*Alıntı metin:*
↓

Sevgili Üstadım,
Müsterih olmalısınız ki, sizin sa'yiniz beyhûde değildir. Lâyemût risalelerin ilelebed kıymetli ellerde gezecek. Bugünkü dinsizlere haddini bildirecek. Ve belki iman dahi bahş edecek. Zaten sizin talebiniz bu değil mi? Emeliniz, gayeniz, iman dairesinde ikaz ve irşad hedeflerine yetişmek değil mi? Felsefe mezbelelerinde nâlân, sürünen edepsizler, elbette hakikî edebi ve edebiyatı sizin eserlerinizde bulacaklarına asla şüphe yoktur ki, böyle olacak.

↑

*Verilen görev 1:*
Alıntı metne göre şu soruları cevapla:
(a) Metin kime seslenerek başlıyor?
(b) Risaleler bugünkü dinsizlere ne yapacak?
(c) Felsefe mezbelelerinde sürünen edepsizler hakiki edebi ve edebiyatı nerede bulacak?

*Verilen liste:*
↓

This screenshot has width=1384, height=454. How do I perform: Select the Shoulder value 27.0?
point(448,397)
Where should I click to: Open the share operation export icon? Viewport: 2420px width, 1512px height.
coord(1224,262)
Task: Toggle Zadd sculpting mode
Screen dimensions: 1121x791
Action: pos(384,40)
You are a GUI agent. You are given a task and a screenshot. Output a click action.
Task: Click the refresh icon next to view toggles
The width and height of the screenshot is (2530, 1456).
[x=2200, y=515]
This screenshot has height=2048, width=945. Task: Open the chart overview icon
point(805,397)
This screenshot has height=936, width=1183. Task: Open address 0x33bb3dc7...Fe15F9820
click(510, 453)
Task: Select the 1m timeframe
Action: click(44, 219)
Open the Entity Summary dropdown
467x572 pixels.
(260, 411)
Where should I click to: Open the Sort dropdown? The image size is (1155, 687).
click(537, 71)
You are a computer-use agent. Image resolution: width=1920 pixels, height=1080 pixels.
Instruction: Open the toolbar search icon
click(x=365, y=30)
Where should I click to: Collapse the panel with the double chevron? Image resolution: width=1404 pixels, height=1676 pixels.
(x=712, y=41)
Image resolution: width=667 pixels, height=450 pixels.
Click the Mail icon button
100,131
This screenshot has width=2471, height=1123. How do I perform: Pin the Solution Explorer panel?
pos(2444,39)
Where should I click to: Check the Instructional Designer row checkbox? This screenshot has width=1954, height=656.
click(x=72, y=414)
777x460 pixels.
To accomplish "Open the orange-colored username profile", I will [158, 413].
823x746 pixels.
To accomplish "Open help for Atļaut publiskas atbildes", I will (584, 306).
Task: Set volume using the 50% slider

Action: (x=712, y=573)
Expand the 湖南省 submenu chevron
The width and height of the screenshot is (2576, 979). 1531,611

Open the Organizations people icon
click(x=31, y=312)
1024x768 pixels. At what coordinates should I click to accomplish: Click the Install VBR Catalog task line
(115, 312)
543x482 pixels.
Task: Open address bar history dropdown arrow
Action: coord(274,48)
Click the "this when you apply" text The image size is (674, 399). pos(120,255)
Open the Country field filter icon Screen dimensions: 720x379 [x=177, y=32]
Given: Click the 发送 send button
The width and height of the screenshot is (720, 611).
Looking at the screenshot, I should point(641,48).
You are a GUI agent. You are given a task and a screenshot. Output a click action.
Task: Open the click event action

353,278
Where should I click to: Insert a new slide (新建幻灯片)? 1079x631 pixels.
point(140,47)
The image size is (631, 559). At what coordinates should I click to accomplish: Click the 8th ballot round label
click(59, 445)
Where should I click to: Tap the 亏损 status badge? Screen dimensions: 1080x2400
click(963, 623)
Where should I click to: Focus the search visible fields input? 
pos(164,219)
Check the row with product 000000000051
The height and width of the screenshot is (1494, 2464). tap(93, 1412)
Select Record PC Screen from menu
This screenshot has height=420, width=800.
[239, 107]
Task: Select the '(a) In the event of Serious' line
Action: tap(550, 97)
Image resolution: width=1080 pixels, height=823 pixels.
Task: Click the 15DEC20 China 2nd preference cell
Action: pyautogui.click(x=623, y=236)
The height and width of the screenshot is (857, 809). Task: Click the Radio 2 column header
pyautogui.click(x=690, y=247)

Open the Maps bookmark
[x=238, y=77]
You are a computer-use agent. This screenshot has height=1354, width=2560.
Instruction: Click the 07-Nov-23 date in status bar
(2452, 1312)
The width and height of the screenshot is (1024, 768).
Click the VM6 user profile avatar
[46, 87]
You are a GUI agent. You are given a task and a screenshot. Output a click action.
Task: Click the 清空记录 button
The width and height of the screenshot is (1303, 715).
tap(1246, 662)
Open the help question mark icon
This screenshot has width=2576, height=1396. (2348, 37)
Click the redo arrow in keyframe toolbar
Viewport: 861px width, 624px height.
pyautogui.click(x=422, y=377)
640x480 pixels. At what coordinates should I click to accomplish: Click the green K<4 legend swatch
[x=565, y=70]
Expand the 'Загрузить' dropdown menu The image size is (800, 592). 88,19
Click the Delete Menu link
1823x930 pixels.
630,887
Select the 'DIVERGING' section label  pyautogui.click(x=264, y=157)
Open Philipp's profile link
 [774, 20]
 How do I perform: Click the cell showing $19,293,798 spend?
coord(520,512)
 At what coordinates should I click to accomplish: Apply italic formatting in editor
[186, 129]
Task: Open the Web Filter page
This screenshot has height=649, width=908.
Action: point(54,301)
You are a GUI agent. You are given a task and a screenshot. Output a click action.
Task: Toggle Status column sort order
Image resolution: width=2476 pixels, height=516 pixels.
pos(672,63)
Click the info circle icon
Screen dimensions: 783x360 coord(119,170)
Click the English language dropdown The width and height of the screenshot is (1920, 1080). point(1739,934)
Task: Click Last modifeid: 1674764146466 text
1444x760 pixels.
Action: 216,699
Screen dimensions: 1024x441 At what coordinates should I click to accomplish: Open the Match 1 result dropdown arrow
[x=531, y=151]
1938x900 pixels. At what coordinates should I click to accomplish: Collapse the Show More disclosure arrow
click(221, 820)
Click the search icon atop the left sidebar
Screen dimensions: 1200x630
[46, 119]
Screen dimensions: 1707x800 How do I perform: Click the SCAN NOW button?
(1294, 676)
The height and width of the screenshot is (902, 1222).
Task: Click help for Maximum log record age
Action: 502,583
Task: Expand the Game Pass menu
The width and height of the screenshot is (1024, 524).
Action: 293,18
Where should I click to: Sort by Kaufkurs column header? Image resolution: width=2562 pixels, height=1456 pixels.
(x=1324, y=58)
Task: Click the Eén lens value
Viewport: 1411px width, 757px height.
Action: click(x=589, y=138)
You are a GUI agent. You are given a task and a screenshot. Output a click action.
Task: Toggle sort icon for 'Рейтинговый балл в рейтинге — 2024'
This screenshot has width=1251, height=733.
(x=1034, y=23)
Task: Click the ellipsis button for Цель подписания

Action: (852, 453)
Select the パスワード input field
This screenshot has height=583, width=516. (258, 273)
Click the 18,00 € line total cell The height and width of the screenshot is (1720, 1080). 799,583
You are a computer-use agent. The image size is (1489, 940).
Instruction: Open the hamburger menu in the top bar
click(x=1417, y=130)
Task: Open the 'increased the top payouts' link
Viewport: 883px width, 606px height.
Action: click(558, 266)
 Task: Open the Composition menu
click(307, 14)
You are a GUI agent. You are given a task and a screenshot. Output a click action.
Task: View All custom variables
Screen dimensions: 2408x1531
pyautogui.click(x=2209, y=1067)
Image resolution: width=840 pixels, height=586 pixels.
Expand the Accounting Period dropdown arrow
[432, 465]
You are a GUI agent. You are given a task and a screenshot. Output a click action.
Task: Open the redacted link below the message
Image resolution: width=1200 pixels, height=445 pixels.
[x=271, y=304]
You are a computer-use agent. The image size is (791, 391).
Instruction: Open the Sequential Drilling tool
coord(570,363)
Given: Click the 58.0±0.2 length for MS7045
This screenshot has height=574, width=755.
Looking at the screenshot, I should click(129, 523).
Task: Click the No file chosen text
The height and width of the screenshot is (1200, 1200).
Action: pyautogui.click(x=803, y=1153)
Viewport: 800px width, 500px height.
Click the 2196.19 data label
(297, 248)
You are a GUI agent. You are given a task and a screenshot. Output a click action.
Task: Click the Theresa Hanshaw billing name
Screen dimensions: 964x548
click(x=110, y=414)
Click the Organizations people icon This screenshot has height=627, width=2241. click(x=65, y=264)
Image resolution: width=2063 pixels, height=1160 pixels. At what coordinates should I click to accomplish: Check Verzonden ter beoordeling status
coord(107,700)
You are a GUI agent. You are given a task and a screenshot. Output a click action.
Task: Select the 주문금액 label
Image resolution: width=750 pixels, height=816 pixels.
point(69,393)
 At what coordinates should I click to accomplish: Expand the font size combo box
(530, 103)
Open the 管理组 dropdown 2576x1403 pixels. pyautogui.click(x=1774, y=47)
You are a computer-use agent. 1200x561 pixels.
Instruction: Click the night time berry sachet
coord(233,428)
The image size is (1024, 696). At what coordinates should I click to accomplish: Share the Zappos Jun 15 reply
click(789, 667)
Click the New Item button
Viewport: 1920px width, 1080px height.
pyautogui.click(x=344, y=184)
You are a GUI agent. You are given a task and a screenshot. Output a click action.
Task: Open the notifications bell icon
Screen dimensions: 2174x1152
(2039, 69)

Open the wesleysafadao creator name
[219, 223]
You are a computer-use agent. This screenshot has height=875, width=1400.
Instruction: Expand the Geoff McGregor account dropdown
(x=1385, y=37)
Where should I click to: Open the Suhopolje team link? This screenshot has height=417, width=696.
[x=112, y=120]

↑

*Verilen görev 2:* Listede "Where should I click to: Open the Suhopolje" geçen satırdan listenin sonuna kadar olan satırları, ikisi de dahil, "team link" yerine "club link" koyarak yeniden yaz. Başka hiçbir yeri değiştirme.

*Tam çıktı 1:*
(a) Üstadına ("Sevgili Üstadım").
(b) Onlara haddini bildirecek.
(c) Seslenilen kişinin, yani Üstad'ın eserlerinde.

*Tam çıktı 2:*
Where should I click to: Open the Suhopolje club link? This screenshot has height=417, width=696.
[x=112, y=120]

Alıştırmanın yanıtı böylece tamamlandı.